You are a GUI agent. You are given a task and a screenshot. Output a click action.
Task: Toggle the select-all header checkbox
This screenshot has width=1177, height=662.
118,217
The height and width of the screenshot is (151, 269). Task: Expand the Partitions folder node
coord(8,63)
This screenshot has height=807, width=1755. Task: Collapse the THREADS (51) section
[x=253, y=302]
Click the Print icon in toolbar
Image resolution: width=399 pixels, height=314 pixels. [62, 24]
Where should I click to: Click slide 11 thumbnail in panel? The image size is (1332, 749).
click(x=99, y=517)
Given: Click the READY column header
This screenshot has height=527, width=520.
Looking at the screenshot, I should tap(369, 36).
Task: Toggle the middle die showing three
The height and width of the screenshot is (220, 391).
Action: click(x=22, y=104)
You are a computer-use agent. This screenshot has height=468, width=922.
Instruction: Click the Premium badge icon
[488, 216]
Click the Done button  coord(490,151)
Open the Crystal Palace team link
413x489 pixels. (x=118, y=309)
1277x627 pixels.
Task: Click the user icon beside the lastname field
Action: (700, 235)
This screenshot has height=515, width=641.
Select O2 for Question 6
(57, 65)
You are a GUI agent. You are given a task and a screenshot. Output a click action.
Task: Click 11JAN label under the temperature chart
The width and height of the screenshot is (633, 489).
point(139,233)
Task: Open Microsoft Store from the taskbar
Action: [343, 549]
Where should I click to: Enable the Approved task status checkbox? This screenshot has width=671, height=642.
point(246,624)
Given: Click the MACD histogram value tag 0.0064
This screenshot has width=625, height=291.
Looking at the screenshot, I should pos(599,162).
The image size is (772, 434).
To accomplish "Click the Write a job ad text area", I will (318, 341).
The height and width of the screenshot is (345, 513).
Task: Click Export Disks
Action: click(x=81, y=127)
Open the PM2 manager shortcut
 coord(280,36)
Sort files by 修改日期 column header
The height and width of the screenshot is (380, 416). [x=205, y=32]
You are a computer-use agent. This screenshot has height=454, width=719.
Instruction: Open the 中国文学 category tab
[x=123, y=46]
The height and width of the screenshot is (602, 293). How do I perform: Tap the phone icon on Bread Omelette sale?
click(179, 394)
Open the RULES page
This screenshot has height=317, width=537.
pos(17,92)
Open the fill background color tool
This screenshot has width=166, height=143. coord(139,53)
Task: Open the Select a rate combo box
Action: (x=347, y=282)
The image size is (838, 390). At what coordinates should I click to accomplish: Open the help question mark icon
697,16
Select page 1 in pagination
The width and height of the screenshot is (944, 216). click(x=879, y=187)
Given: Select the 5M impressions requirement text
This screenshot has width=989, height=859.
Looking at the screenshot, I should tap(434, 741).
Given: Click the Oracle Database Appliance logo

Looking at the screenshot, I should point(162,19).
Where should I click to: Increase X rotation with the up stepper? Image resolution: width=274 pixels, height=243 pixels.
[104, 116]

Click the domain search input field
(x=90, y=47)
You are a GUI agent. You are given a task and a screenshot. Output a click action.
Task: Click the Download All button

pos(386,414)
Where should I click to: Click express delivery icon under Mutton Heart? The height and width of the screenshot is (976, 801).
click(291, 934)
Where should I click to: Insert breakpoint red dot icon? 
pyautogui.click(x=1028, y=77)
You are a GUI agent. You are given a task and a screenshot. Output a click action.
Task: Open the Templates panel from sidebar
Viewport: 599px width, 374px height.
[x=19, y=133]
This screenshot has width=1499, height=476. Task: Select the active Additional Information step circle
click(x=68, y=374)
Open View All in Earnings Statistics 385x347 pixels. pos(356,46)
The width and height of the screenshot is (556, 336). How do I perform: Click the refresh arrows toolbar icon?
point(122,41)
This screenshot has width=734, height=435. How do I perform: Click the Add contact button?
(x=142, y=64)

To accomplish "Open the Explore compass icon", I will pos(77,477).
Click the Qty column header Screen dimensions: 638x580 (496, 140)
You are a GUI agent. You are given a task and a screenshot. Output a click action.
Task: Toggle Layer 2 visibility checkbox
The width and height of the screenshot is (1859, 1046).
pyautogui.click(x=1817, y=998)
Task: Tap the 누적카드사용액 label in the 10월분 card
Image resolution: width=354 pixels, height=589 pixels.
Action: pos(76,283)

* De opdracht *
Vermeld hoeveel regels in de rijen hierboven de tekenreeks "field" bevatten, waarbij het onderscheid tussen hoofdletters en kleine letters telt. Geef uitsluitend het getal.

* Uitgevoerde opdracht *
2